→ **EXERCISE OBJECTIVE**: In the North Macedonia election report, which leader conceded defeat after the parliamentary results came in?

→ **SOURCE EXCERPT**:
□ □ □ □ □ □ □

North Macedonia's right-wing opposition won big in parliamentary and presidential elections on Wednesday, on a night that saw the Balkan country also elect its first female head of state.

Gordana Siljanovska-Davkova addresses the press at VMRO party press conference announcing her victory at the presidential elections in Skopje, North Macedonia May 8, 2024. Reuters/Ognen Teofilovski

North Macedonia's right-wing opposition won big in parliamentary and presidential elections on Wednesday, on a night that saw the Balkan country also elect its first female head of state.

Hundreds of jubilant supporters of the opposition VMRO-DPMNE party braved the rain outside their party headquarters in downtown Skopje waving national and party flags and dancing to folk music.

"Dear people of (North) Macedonia ... we have made it. Macedonia won. This is a historic victory of the people," VMRO-DPMNE leader Hristijan Mickoski told the crowd.

Results from the election commission showed VMRO-DPMNE held 42% of votes with 72% of votes counted in the parliamentary poll, versus 14% for SDSM, prompting SDSM leader Dimitar Kovacevski to concede defeat.

□ □ □ □ □ □ □

(Records of word and element locations)
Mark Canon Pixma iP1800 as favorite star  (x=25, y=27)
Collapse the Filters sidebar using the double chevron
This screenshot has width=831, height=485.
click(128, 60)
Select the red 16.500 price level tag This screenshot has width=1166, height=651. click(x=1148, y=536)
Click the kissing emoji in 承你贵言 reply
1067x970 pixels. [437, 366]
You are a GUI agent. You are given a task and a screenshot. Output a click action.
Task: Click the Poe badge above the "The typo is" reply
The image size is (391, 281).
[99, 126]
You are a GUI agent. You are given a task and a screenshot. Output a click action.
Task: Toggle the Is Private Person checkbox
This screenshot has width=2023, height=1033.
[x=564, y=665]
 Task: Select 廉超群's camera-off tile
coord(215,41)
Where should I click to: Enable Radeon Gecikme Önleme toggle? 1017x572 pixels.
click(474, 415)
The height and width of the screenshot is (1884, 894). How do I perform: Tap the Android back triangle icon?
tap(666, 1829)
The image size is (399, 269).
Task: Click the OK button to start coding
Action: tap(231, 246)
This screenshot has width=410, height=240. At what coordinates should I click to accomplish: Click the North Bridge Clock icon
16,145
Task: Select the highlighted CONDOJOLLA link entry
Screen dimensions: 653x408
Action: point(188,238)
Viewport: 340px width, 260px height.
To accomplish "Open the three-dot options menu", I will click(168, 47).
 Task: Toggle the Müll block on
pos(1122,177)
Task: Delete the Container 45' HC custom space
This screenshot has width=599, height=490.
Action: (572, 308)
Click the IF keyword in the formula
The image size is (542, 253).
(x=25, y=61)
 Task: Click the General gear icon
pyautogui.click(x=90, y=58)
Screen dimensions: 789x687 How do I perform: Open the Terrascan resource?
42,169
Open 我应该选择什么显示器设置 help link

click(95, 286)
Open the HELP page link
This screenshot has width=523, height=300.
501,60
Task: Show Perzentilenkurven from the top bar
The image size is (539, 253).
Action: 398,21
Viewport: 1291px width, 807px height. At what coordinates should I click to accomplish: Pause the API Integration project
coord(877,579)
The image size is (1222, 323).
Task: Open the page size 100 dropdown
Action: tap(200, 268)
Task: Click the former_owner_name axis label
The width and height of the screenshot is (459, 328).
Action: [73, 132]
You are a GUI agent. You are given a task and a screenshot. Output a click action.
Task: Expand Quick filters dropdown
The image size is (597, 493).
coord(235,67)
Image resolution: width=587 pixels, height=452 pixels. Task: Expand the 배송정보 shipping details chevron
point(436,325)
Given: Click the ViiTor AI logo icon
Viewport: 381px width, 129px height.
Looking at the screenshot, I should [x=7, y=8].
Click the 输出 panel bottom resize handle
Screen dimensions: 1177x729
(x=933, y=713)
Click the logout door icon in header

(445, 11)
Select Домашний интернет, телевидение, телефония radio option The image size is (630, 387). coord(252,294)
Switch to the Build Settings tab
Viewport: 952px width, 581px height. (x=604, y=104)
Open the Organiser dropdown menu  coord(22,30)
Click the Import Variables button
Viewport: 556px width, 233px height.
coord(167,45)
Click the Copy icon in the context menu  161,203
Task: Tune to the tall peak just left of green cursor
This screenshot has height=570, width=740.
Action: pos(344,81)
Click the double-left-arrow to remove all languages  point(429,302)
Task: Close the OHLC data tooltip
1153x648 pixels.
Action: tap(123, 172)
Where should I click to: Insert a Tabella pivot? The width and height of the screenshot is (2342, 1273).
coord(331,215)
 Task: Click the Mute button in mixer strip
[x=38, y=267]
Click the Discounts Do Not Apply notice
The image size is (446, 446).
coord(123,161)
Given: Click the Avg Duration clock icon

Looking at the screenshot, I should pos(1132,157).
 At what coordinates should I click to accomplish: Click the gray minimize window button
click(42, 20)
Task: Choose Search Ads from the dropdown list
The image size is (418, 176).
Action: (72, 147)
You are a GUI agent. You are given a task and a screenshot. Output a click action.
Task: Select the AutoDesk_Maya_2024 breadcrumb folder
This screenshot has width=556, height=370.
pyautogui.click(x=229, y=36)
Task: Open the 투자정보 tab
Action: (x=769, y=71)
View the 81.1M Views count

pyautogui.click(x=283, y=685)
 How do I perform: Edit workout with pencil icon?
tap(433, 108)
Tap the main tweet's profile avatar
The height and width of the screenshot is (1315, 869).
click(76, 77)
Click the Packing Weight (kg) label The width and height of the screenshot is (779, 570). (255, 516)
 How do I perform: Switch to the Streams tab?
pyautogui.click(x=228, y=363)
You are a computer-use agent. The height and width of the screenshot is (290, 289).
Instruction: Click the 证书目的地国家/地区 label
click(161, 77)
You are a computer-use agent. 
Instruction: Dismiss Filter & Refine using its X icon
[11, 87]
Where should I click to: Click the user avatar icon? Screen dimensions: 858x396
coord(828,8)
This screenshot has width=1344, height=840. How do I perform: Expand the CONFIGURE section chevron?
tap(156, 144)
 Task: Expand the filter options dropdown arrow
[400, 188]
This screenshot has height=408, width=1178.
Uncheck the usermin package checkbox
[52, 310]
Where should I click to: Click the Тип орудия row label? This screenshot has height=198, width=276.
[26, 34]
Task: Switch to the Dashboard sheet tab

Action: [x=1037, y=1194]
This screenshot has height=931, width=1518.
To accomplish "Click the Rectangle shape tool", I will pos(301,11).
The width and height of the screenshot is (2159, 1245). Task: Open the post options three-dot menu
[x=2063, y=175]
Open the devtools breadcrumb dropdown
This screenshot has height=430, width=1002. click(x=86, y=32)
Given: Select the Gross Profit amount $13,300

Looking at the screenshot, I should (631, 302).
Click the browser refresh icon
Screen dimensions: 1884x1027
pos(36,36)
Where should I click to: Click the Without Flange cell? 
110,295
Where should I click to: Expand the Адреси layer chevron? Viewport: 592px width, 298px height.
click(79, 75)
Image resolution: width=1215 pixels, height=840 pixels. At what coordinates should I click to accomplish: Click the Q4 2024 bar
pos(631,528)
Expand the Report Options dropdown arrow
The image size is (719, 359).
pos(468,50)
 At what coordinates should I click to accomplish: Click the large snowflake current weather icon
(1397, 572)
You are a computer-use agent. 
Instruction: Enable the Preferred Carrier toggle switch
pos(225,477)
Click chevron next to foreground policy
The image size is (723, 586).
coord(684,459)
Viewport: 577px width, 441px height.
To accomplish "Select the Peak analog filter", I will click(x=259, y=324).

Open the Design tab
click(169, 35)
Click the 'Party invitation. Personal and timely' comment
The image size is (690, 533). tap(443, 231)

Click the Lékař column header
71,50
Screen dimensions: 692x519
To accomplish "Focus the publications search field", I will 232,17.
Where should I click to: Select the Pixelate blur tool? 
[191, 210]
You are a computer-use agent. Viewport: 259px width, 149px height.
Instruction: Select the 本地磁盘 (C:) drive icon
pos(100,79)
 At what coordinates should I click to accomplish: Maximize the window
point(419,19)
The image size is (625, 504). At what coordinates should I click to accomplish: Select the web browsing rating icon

□ □ □ □ □ □ □

→ **THE ANSWER**: SDSM leader Dimitar Kovacevski conceded defeat.